When Edmund persuades his father that his virtuous brother Edgar (Tom Brooke, Corporal Nym in “Henry V”) is after his head, he hilariously fakes a wound that he claims was his brother’s doing. As he melodramatically and pathetically cries “Look, sir, I bleed!” the entire cinema audience burst out in laughter. By the time he has the choice between the wicked and widowed Regan and the falling Goneril, his predicament still lightens the mood, effectively. It’s much needed comic relief in this otherwise very dark play, and Edmund’s mischief nicely parallels Goneril and Regan’s plot: their fathers have both incited their own downfall through bad parenting.
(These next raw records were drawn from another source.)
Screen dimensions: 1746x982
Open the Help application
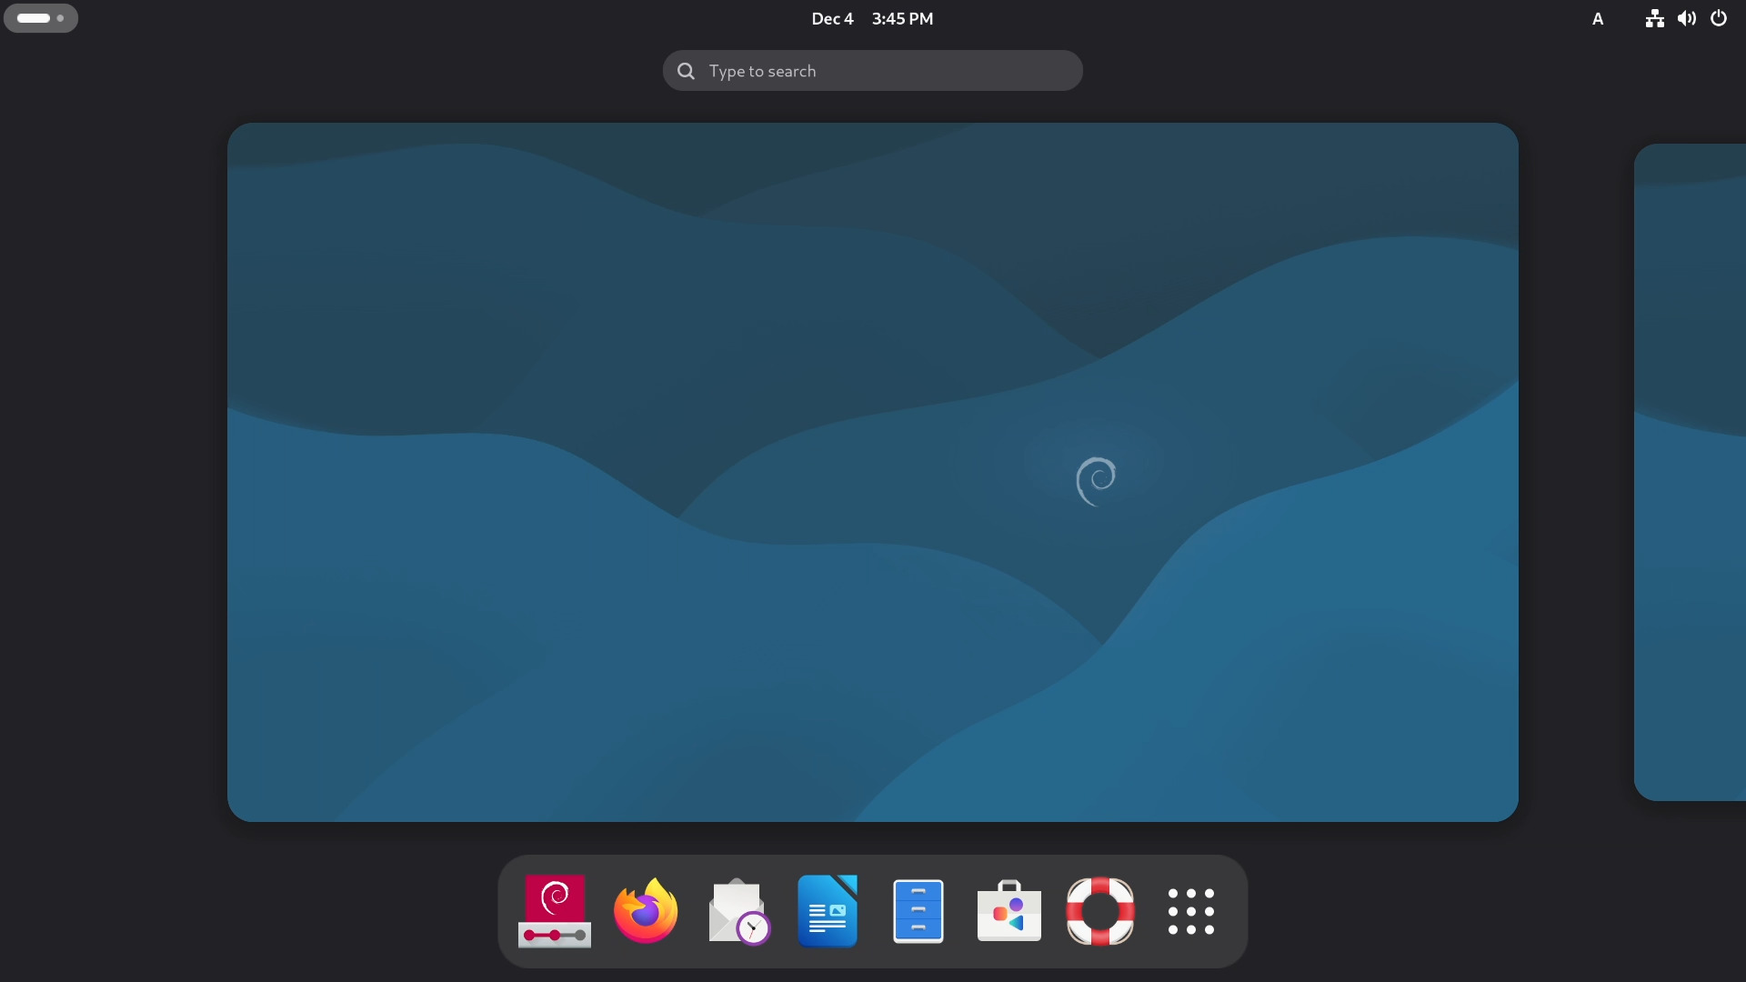pyautogui.click(x=1100, y=911)
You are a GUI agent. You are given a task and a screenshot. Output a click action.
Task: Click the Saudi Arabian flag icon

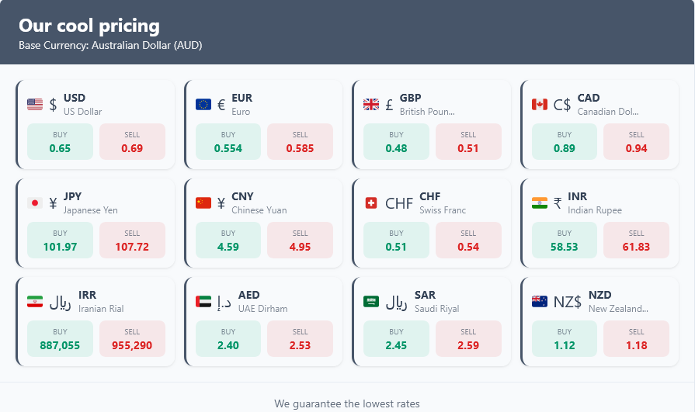click(371, 302)
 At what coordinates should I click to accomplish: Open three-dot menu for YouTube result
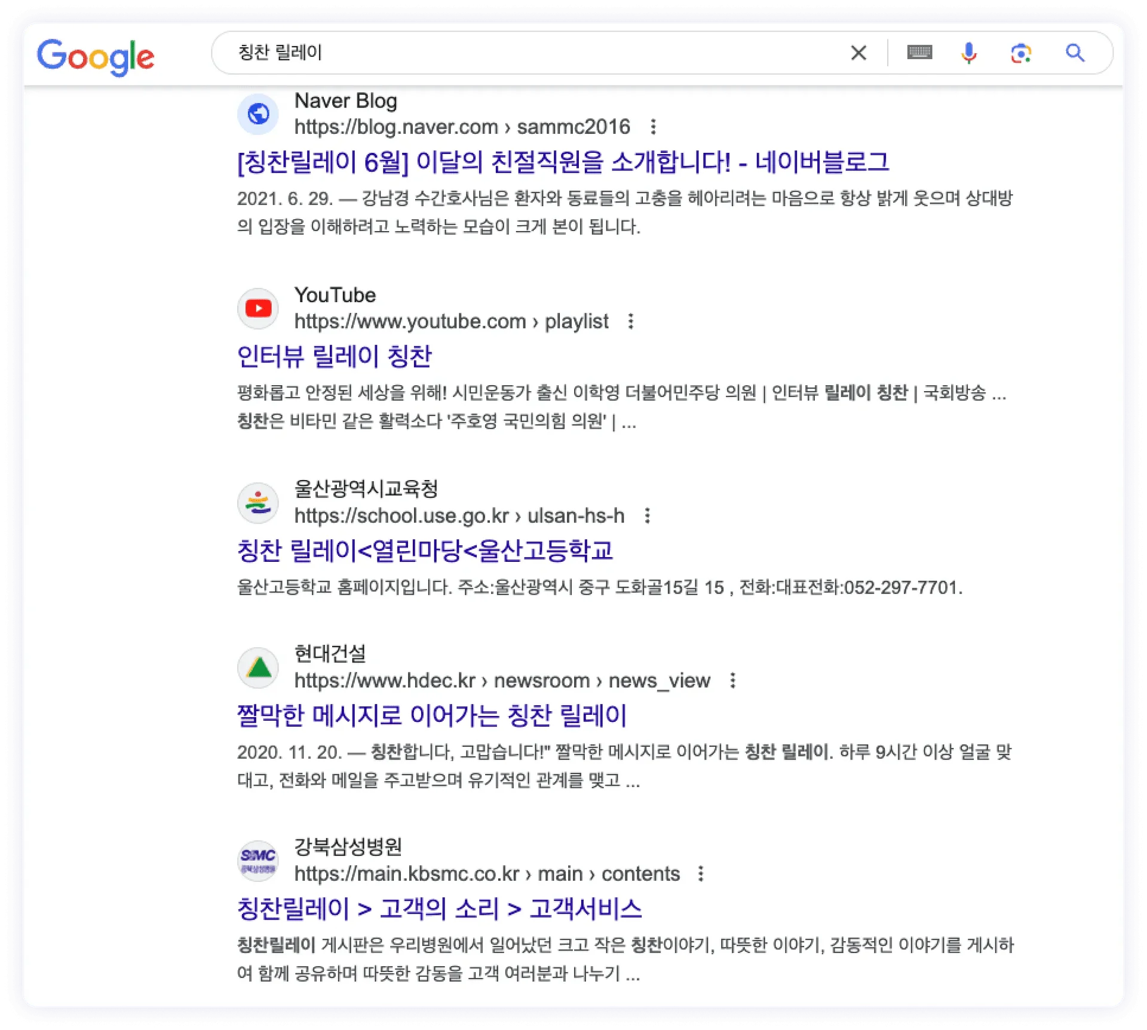(x=630, y=321)
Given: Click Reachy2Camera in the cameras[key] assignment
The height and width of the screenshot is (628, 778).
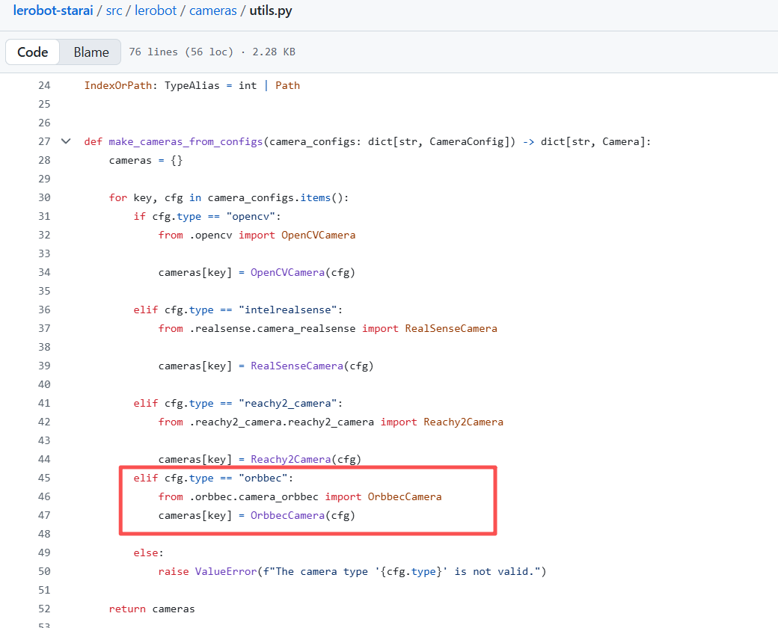Looking at the screenshot, I should coord(291,459).
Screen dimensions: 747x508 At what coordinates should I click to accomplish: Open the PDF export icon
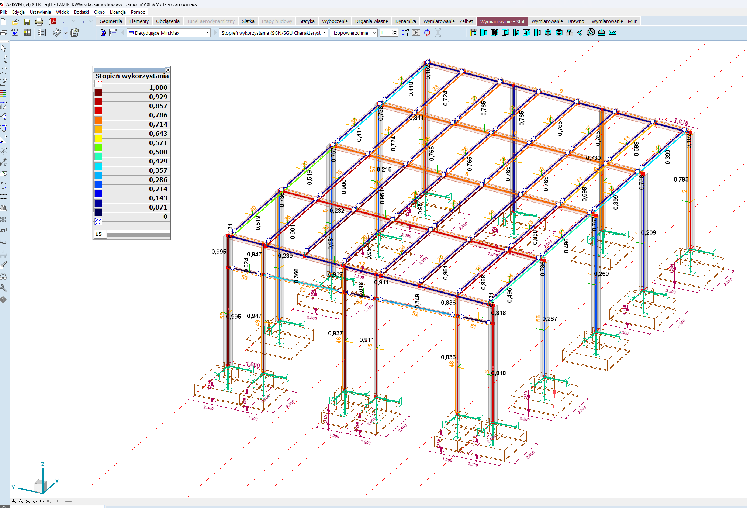tap(53, 21)
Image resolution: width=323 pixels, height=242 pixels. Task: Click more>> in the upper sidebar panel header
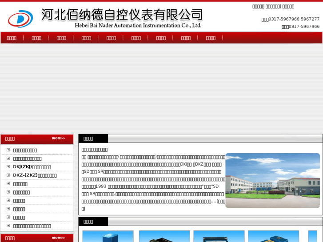pyautogui.click(x=58, y=138)
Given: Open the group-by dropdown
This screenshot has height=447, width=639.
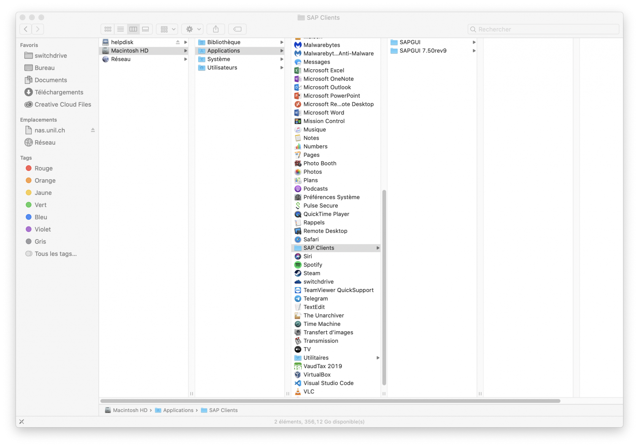Looking at the screenshot, I should pyautogui.click(x=167, y=29).
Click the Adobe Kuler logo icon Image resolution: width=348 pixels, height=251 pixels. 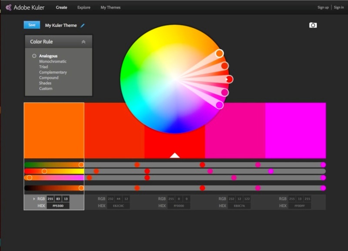point(8,7)

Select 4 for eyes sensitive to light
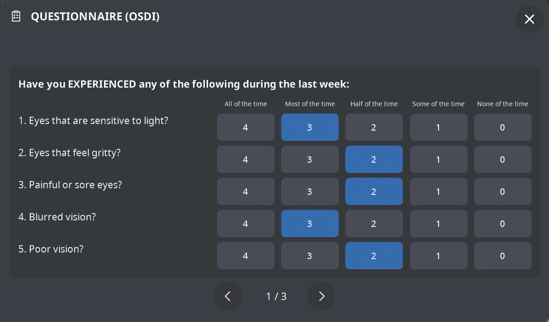tap(246, 128)
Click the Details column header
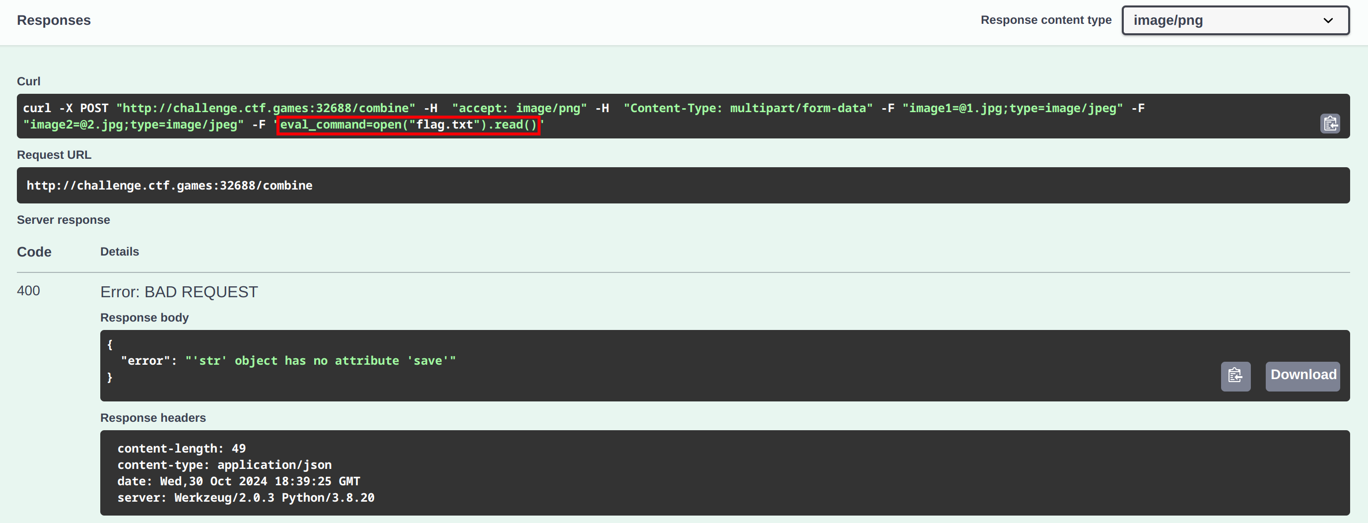The image size is (1368, 523). (119, 252)
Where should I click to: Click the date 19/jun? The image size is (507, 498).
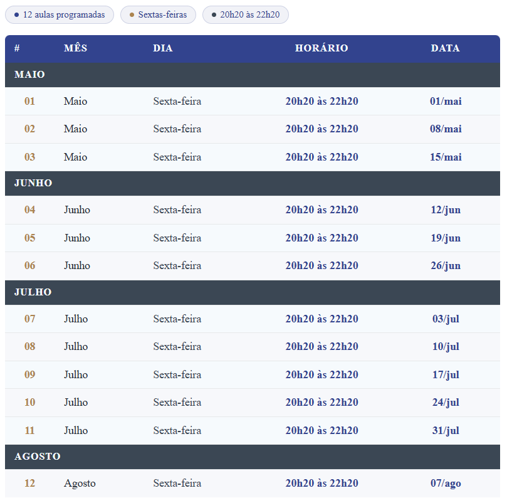click(x=446, y=238)
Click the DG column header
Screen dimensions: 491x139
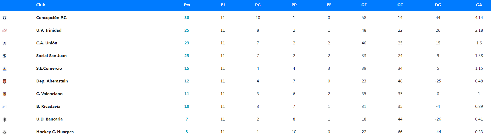click(438, 5)
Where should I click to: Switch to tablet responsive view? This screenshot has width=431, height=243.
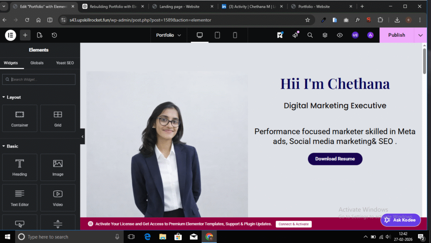pos(217,35)
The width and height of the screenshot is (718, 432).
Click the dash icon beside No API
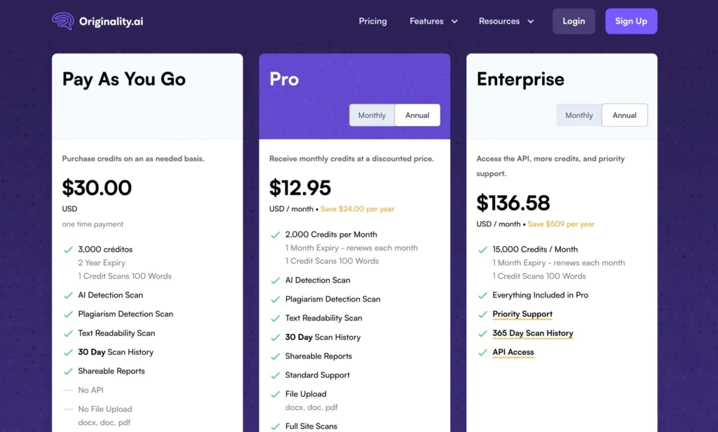tap(68, 390)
But what happens to both patriarchs proves no laughing matter: Gloucester’s end is gory and Lear’s is devastating. When Regan’s husband tortures Gloucester as a prelude to gouging out his eyes, Regan watches with glee. When she turns out her aging father into a stormy night with nowhere to go, it’s just as chilling. The storm is vividly realised, between the darkened lights and the sound of downpour and thunder. And it’s Regan’s rejection that sends Lear speedily into madness.
In a fit of confusion that night, he undresses inappropriately before brutally killing his beloved fool. The next time we see him, he’s in the fool’s feathered hat, a hospital gown, and has a detached IV line in his hand: he’s escaped a hospital and he’s muttering nonsense. And yet, even as he sees things that aren’t there, he’s also at his most affable, his most vulnerable, and his most clever: he’s picked up some of the fool’s wit and wisdom from his cap.
It’s in the last act that the production really packs its punch. Beale has transformed from a shuffling man of power to a cowering man with none, lacking control over his fate and his body. When he reunites with a loving Cordelia, he’s already been brutally institutionalized. Before long, they become captives of his corrupted daughters, resigned to death or worse. Bound and seated, they embrace cheek-to-cheek in tears, and it’s devastating.
As the death count increases, the bodies pile up on stage: something is rotting in the state of England. Stripped of his power, his home, his daughters’ love, and his sanity, Lear is a sorry sight to behold: a frail man who’s lost everything, who craves nothing but his daughters’ affection. Lear’s head fills the cinema screen as he, stunned and broken, mutters “Never, Never, Never, Never, Never,” unaware he’s been repeating himself: the close-up adds intensity and keeps us in the moment.
This is an impressively lucid production, not just because all the characters are distinguishable, and all the subplots clear, already a rare feat, but because it’s chillingly emotionally resonant throughout. It helps that it stars one of the greatest working Shakespearean actors, Simon Russell Beale, who brought a similar complex and intelligent vulnerability to Falstaff in the “Henry IV” films for The Hollow Crown. It’s also thoughtfully adapted to a modern setting with a fairly simple, stark set: it’s not the elaborate modern re-imagining of a Nicholas Hytner Shakespeare revival, but the visceral emotions are really the focus of Mendes’s production.
A couple of things don’t quite work: it’s never really clear why Kent is so loyal to Lear throughout despite how he’s been hurt, and Edgar slips in and out of madness at the snap of a finger. But the production succeeds in making even the cruel, like Lear, and evil, like Edmund, sympathetic: they’re hurting and that feeds their bad behaviour. Thank goodness those of us not in London had a chance to see it from the best seats in the house without ever having to leave the continent.